** Record excerpts follows **
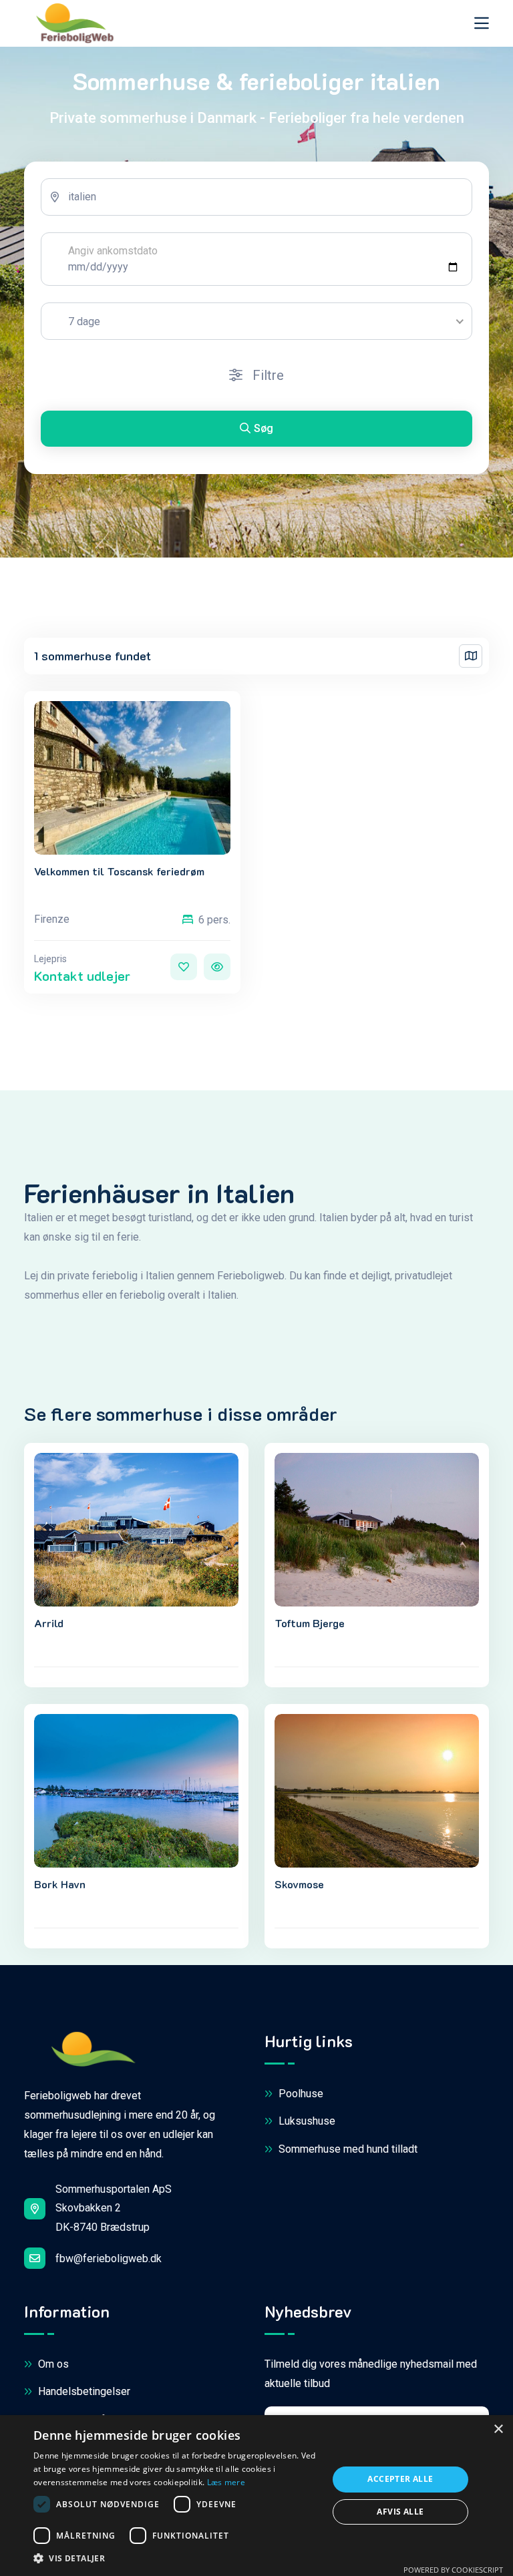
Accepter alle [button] (400, 2479)
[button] (176, 2558)
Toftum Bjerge (310, 1623)
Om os (52, 2364)
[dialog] (256, 2495)
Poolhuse (299, 2093)
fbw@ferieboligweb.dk (108, 2258)
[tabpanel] (256, 318)
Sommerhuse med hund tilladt (346, 2149)
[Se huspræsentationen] (217, 966)
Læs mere (226, 2482)
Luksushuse (305, 2121)
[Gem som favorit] (183, 966)
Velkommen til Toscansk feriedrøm (119, 871)
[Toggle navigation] (481, 23)
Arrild (48, 1623)
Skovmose (299, 1884)
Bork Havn (60, 1884)
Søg (263, 428)
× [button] (498, 2429)
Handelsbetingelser (82, 2391)
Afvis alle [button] (400, 2511)
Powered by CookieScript (453, 2570)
** End of Record excerpts **
Your assignment: Take the line containing "Luksushuse (305, 2121)" as the first line and the last line of the data above as the final one. Write out these lines and all between them exactly.

Your response:
Luksushuse (305, 2121)
[Gem som favorit] (183, 966)
Velkommen til Toscansk feriedrøm (119, 871)
[Toggle navigation] (481, 23)
Arrild (48, 1623)
Skovmose (299, 1884)
Bork Havn (60, 1884)
Søg (263, 428)
× [button] (498, 2429)
Handelsbetingelser (82, 2391)
Afvis alle [button] (400, 2511)
Powered by CookieScript (453, 2570)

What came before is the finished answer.